Many Touchstone clients are in the aerospace industry and utilize composite parts produced by Touchstone. With fewer people flying, and with less commerce, there wasn’t as much of a call by the aerospace industries for Touchstone’s products.
“We had some deep discussions and asked ourselves, ‘how do we bring in work that isn’t reliable on the aerospace industry?” Joseph said. “We broadened our base, and took on some additional things.
“We changed some of our offerings, and started making more things out of metal. There are people who wanted that, too.”
The aerospace industry and others continue to need metal fixtures to surround composite parts, he said.
“There is a whole market for that,” Joseph said. “We used to do more of that. But when the composite things were doing so well, we just focused on that.”
Touchstone next shifted its direction and set up a separate steel fabrication facility in Wheeling’s Peninsula Industrial Park.
“We had most of that (production line) here, but we weren’t using it,” Joseph said. “Now that becomes a significant piece of the business again.”
The Touchstone main campus in Triadelphia consists of Touchstone Research Laboratories, Touchstone Advanced Composites, the Touchstone Testing Laboratory and CFOAM LLC — makers of the CFOAM coal-based product most often used in making molds for aerospace parts.
It also has plants in Mingo Junction and Millwood, W.Va.
Touchstone had plans to expand and build an additional facility at its Triadelphia campus in 2020, but that project was put on hold, according to Joseph.
During the past year, the company had its high and low points.
As the pandemic continued, Touchstone found it had to decrease its operations in Millwood, and lay off some employees, he said. At the same time, it increased the number of workers at the Touchstone campus.
Touchstone won a fifth “R&D 100” Award for its Bonded Met-Preg product, a patch made of the “world’s strongest aluminum” that is used by the U.S. Navy when repairing naval ships.

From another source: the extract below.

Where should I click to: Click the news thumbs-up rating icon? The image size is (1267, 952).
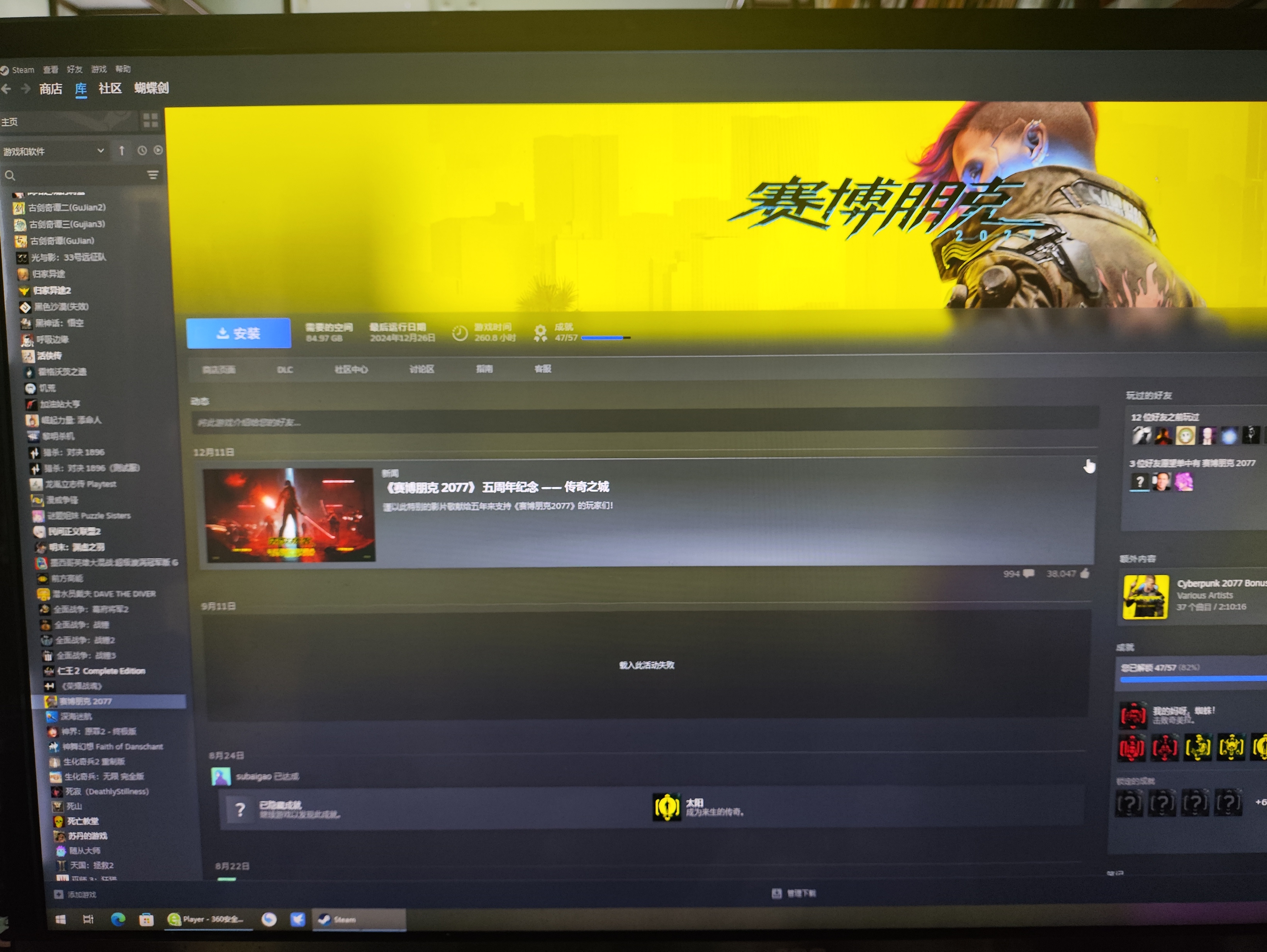pyautogui.click(x=1084, y=573)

The award is presented to those involved in the research and development of revolutionary ideas in science and technology.
Touchstone also received a $750,000 contract with NASA in which it will develop and produce solar sails for the government agency, according to Joseph.
Another contract for the agency — this one for $2 million — asks Touchstone to research how NASA rockets can be protected from lightning strikes, he said.
“I think it will be fine. I think we will bounce back,” Joseph said. “I think commercial aviation will kick off here inside 2021. I think individual travel will go through the roof. Once we are allowed to travel, I think people will want to go on vacation somewhere. People are anxious to get out.”
But he is not so sure business travel will return to past numbers as more and more businesses are finding it better virtual meetings a better alternative.
In 2021, Touchstone will re-examine its plans to expand and construct another building and launch another company at its Triadelphia campus, he said.
“I can’t wait — I want to spin out another company soon,” Joseph said. “The thing we are always looking for is talent. Who wants to run a high tech business? Who wants to be the lead engineer-for that business? My biggest challenge is going to be finding the right people to put in the right places. We see that now.”
He said Touchstone also will continue to look for new customers in 2021, and he predicts Touchstone Advanced Composites will emerge from the pandemic as “a bigger business.”
Businesses that do survive will get stronger as they examine, learn about and adapt to the environment, and create new relationships, Joseph said.
“2020 was a bad year, but these times pass,” he said.